Technically speaking, his free skate was the most ambitious ever attempted in competition; it featured six quads, including the quad axel. But he said that because he had worked so hard on his short program — which features far fewer jumps — he hadn’t had enough time to practice his free skate.
“I wasn’t really prepared for this amount,” he said.
Recently, one of Malinin’s coaches, Rafael Arutyunyan, worried that Malinin is trying to rise too fast. The skater is already planning to land a quintuple jump, perhaps as soon as next season. And while Arutyunyan doesn’t want to squelch Malinin’s enthusiasm, he fears the young skater will crash if he doesn’t build enough of a foundation before each great step.
Malinin was disappointed Sunday, but he didn’t talk about pulling back or taking things out of his program. He instead said he was looking forward to the world championships in March and planned to work harder on his free skate.
What happened Sunday seemed to surprise him. After his skate, he sat in the kiss-and-cry area with Roman Skorniakov, his father and coach, and stared forlornly at the scoreboard. Skorniakov shook his head. They barely clapped when his championship-winning score was announced.
Malinin quietly accepted his gold medal in the post-tournament ceremony and walked slowly into the news conference. As photographers lined up for pictures of him, Brown and Torgashev, his lips were a flat line, his eyes vacant. It seemed like the last place he wanted to be.
“Ilia, you won — look happy,” a photographer shouted.
Malinin gave a small smile.
During the news conference a few minutes later, Brown, a 28-year-old veteran of U.S. nationals known for his gentle mentoring of fellow skaters, looked sympathetically toward Malinin.
“You know, I first just want to take my hat off to you, Ilia,” Brown said. “What he’s going through, it’s hard — being in the spotlight. Going to every event where all eyes are on you isn’t easy, and he’s doing an incredible job with it.”
Malinin smiled.
“You did a triple-axel-triple-toe at the end of your program, and I did a knee slide and I could [barely get up],” Brown continued. “Your triple Lutz was amazing if that is, you know, a lack of training, as you say. All I can say is just keep it up because it’s incredible.”
At that point, a cloud seemed to leave Malinin.
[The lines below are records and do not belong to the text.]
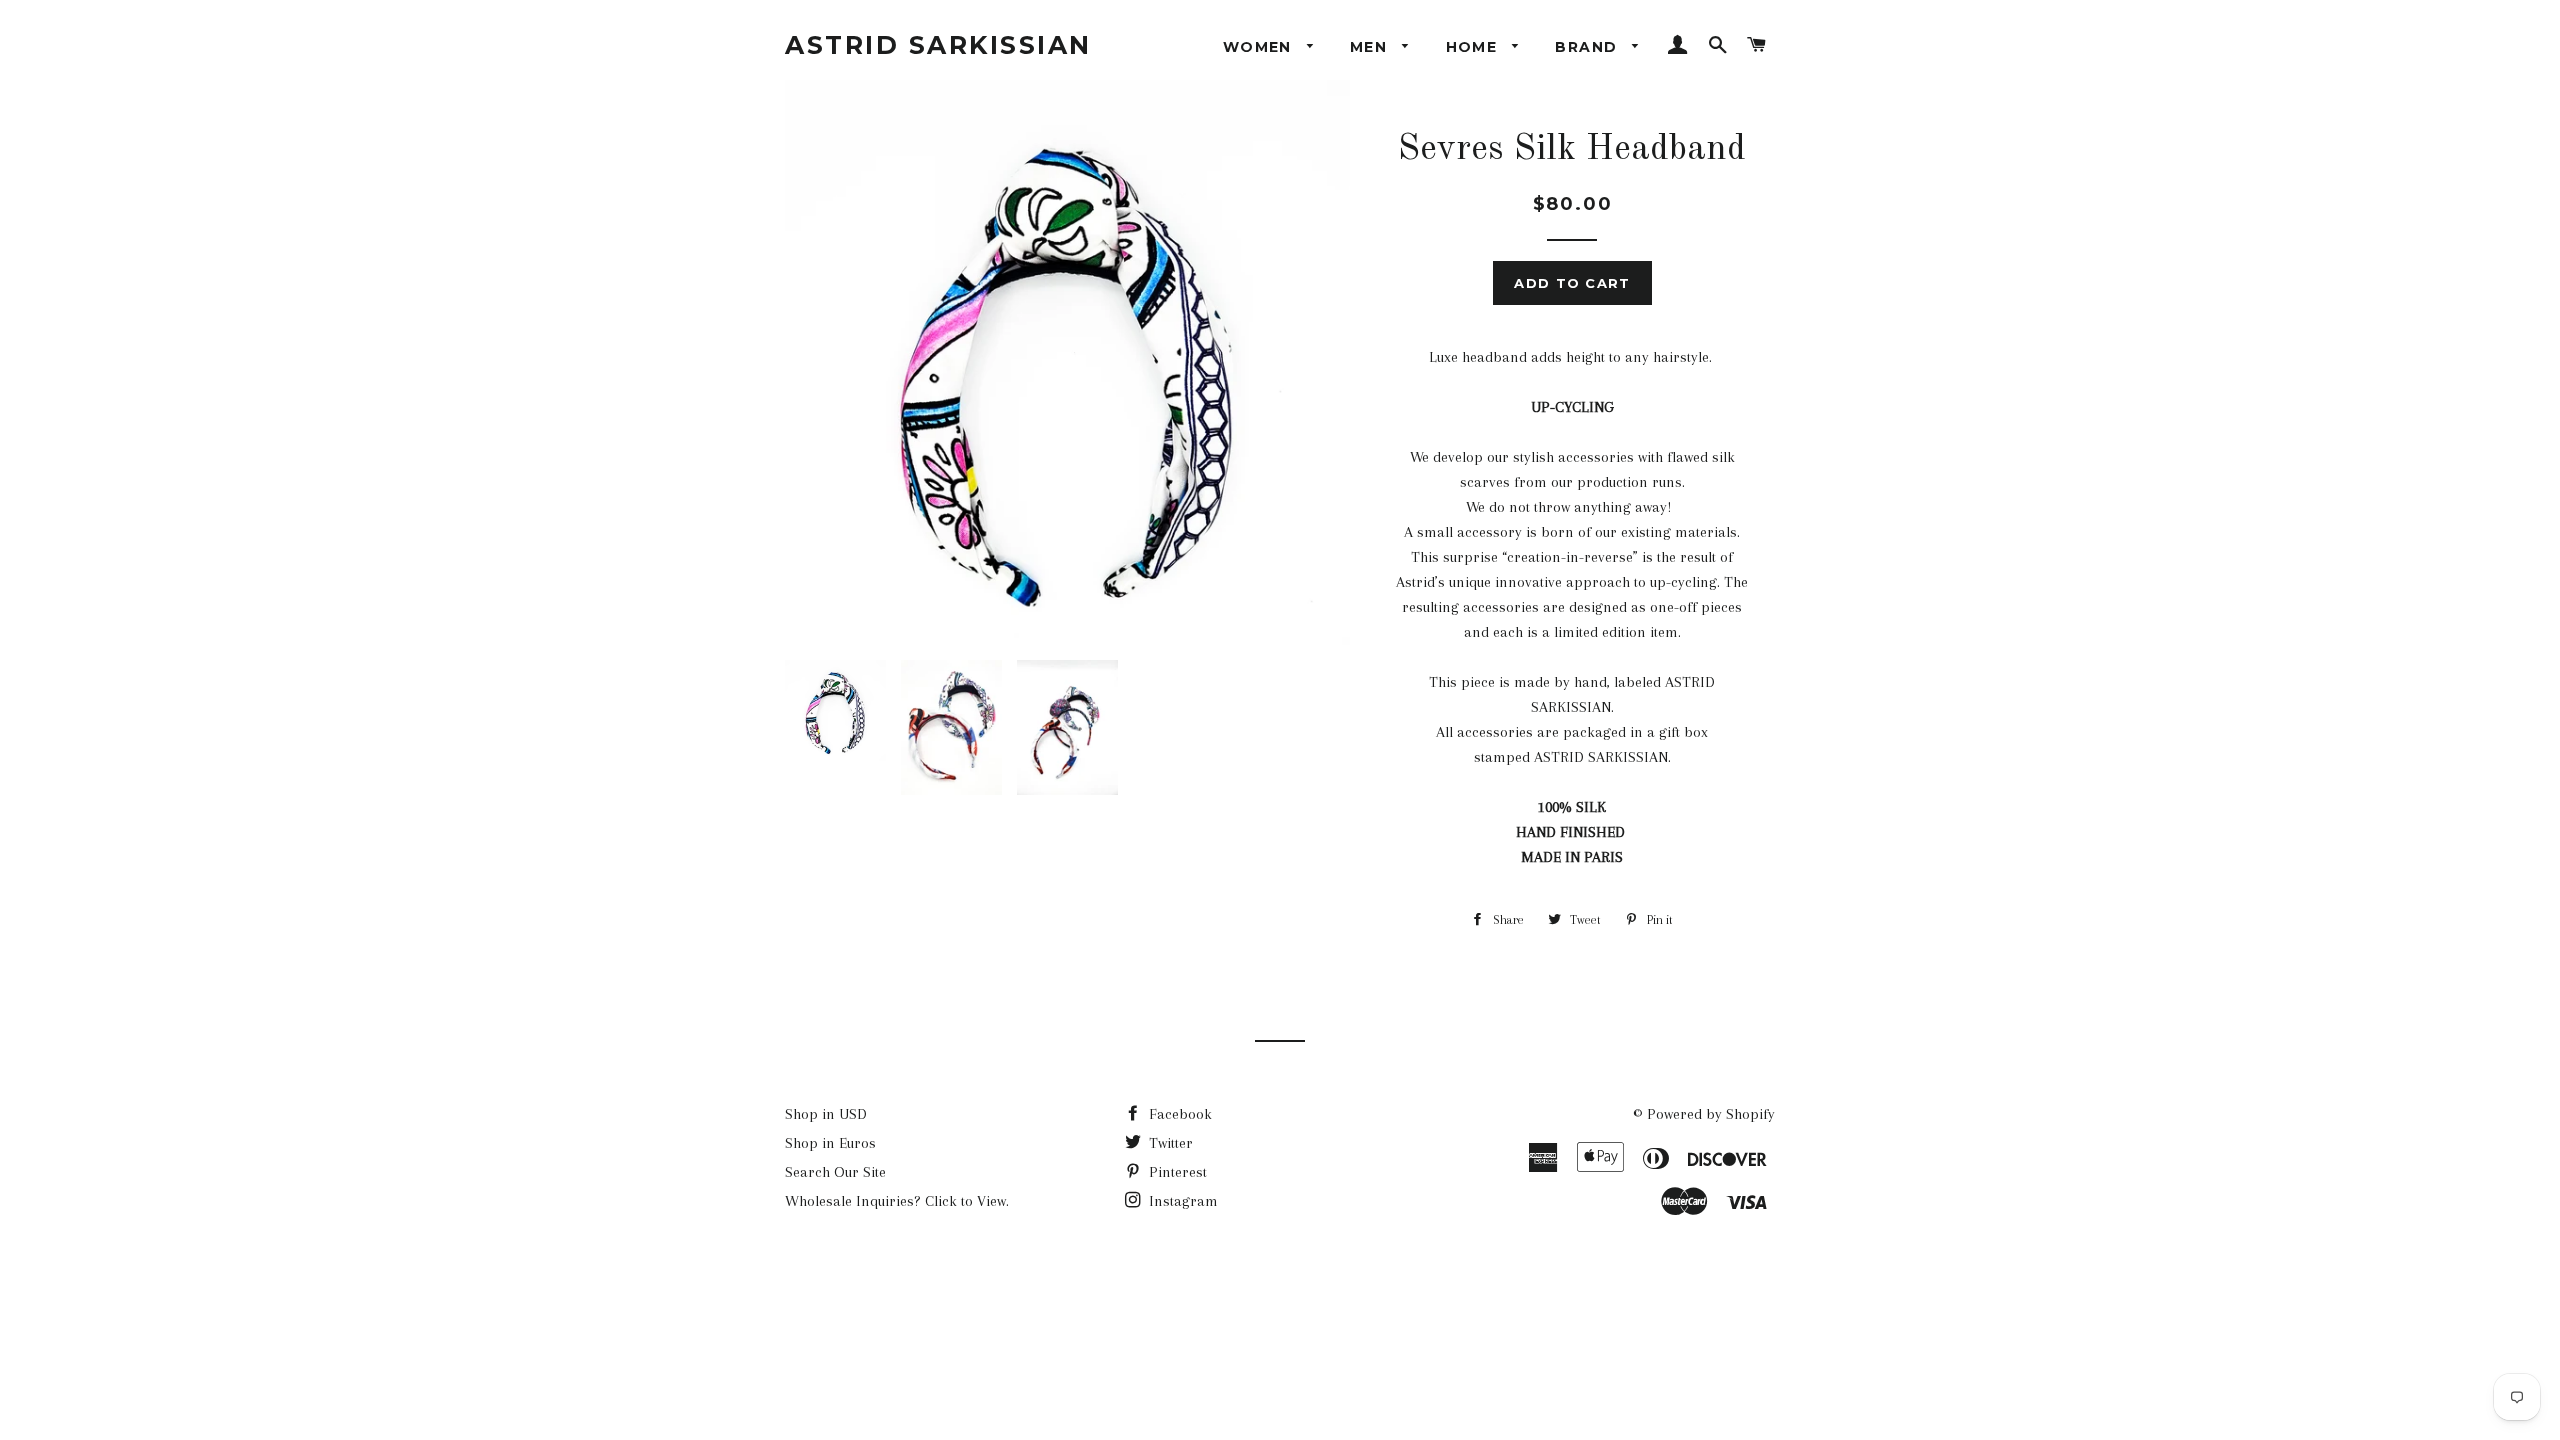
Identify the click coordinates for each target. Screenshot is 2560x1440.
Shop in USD (826, 1114)
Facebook (1178, 1114)
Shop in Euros (830, 1143)
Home (1474, 47)
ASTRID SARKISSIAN (938, 45)
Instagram (1181, 1201)
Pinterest (1176, 1172)
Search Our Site (835, 1172)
His smile grew wider. He had won the championship, after all. Even without the quad axel and the quads he missed, the quadg0d still had announced himself as the future of American skating.
“There’s always ups and downs, and you just have to get over it and move on for the next thing,” Malinin said. “Looking back at this competition, I’m going to see what I need to work on a bit more so I can prepare a lot better for the worlds.”
After all, a U.S. championship at 18 isn’t supposed to be a bad thing at all.